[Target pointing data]
*****

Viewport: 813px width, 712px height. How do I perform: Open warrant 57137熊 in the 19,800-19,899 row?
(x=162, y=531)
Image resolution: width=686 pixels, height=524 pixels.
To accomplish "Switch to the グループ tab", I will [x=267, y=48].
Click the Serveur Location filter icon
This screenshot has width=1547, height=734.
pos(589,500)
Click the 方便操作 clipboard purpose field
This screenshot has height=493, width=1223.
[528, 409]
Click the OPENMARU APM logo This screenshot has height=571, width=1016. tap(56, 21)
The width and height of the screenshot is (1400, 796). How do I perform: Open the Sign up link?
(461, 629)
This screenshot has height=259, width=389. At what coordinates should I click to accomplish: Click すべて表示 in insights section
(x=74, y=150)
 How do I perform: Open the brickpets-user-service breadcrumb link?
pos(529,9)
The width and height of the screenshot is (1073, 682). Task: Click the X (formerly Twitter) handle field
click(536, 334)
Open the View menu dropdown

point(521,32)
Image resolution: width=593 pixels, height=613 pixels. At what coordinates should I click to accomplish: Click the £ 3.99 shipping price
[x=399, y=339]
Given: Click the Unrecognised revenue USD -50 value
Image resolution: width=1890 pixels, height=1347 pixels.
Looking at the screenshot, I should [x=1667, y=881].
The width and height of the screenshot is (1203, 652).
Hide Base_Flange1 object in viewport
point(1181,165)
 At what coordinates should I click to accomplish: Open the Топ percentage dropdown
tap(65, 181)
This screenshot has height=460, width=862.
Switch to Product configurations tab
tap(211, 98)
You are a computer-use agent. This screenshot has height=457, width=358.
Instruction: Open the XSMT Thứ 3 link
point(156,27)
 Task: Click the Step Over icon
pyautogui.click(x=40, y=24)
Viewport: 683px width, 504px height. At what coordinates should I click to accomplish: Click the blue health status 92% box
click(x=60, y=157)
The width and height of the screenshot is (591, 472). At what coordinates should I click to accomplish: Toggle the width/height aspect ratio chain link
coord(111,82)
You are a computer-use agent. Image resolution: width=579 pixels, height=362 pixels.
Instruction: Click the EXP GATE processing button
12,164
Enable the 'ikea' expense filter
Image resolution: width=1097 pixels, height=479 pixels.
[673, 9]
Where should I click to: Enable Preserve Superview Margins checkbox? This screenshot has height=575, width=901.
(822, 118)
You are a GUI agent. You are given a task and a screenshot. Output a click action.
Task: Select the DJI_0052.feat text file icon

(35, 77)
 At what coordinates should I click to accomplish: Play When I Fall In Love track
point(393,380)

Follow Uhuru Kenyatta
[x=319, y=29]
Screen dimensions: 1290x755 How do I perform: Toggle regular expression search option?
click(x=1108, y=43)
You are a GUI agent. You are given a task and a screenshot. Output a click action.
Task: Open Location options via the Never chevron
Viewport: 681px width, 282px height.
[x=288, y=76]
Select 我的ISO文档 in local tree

*****

▶ _STATED PROBLEM_:
Present every line of the entries above as a numbered list, leaving out the blank lines.

▶ _SOLVED EXERCISE_:
1. Viewport: 813px width, 712px height. How do I perform: Open warrant 57137熊 in the 19,800-19,899 row?
2. (x=162, y=531)
3. Image resolution: width=686 pixels, height=524 pixels.
4. To accomplish "Switch to the グループ tab", I will [x=267, y=48].
5. Click the Serveur Location filter icon
6. This screenshot has width=1547, height=734.
7. pos(589,500)
8. Click the 方便操作 clipboard purpose field
9. This screenshot has height=493, width=1223.
10. [528, 409]
11. Click the OPENMARU APM logo This screenshot has height=571, width=1016. tap(56, 21)
12. The width and height of the screenshot is (1400, 796). How do I perform: Open the Sign up link?
13. (461, 629)
14. This screenshot has height=259, width=389. At what coordinates should I click to accomplish: Click すべて表示 in insights section
15. (x=74, y=150)
16.  How do I perform: Open the brickpets-user-service breadcrumb link?
17. pos(529,9)
18. The width and height of the screenshot is (1073, 682). Task: Click the X (formerly Twitter) handle field
19. click(536, 334)
20. Open the View menu dropdown
21. point(521,32)
22. Image resolution: width=593 pixels, height=613 pixels. At what coordinates should I click to accomplish: Click the £ 3.99 shipping price
23. [x=399, y=339]
24. Given: Click the Unrecognised revenue USD -50 value
25. Image resolution: width=1890 pixels, height=1347 pixels.
26. Looking at the screenshot, I should [x=1667, y=881].
27. The width and height of the screenshot is (1203, 652).
28. Hide Base_Flange1 object in viewport
29. point(1181,165)
30.  At what coordinates should I click to accomplish: Open the Топ percentage dropdown
31. tap(65, 181)
32. This screenshot has height=460, width=862.
33. Switch to Product configurations tab
34. tap(211, 98)
35. You are a computer-use agent. This screenshot has height=457, width=358.
36. Instruction: Open the XSMT Thứ 3 link
37. point(156,27)
38.  Task: Click the Step Over icon
39. pyautogui.click(x=40, y=24)
40. Viewport: 683px width, 504px height. At what coordinates should I click to accomplish: Click the blue health status 92% box
41. click(x=60, y=157)
42. The width and height of the screenshot is (591, 472). At what coordinates should I click to accomplish: Toggle the width/height aspect ratio chain link
43. coord(111,82)
44. You are a computer-use agent. Image resolution: width=579 pixels, height=362 pixels.
45. Instruction: Click the EXP GATE processing button
46. 12,164
47. Enable the 'ikea' expense filter
48. Image resolution: width=1097 pixels, height=479 pixels.
49. [673, 9]
50. Where should I click to: Enable Preserve Superview Margins checkbox? This screenshot has height=575, width=901.
51. (822, 118)
52. You are a GUI agent. You are given a task and a screenshot. Output a click action.
53. Task: Select the DJI_0052.feat text file icon
54. (35, 77)
55.  At what coordinates should I click to accomplish: Play When I Fall In Love track
56. point(393,380)
57. Follow Uhuru Kenyatta
58. [x=319, y=29]
59. Screen dimensions: 1290x755 How do I perform: Toggle regular expression search option?
60. click(x=1108, y=43)
61. You are a GUI agent. You are given a task and a screenshot. Output a click action.
62. Task: Open Location options via the Never chevron
63. Viewport: 681px width, 282px height.
64. [x=288, y=76]
65. Select 我的ISO文档 in local tree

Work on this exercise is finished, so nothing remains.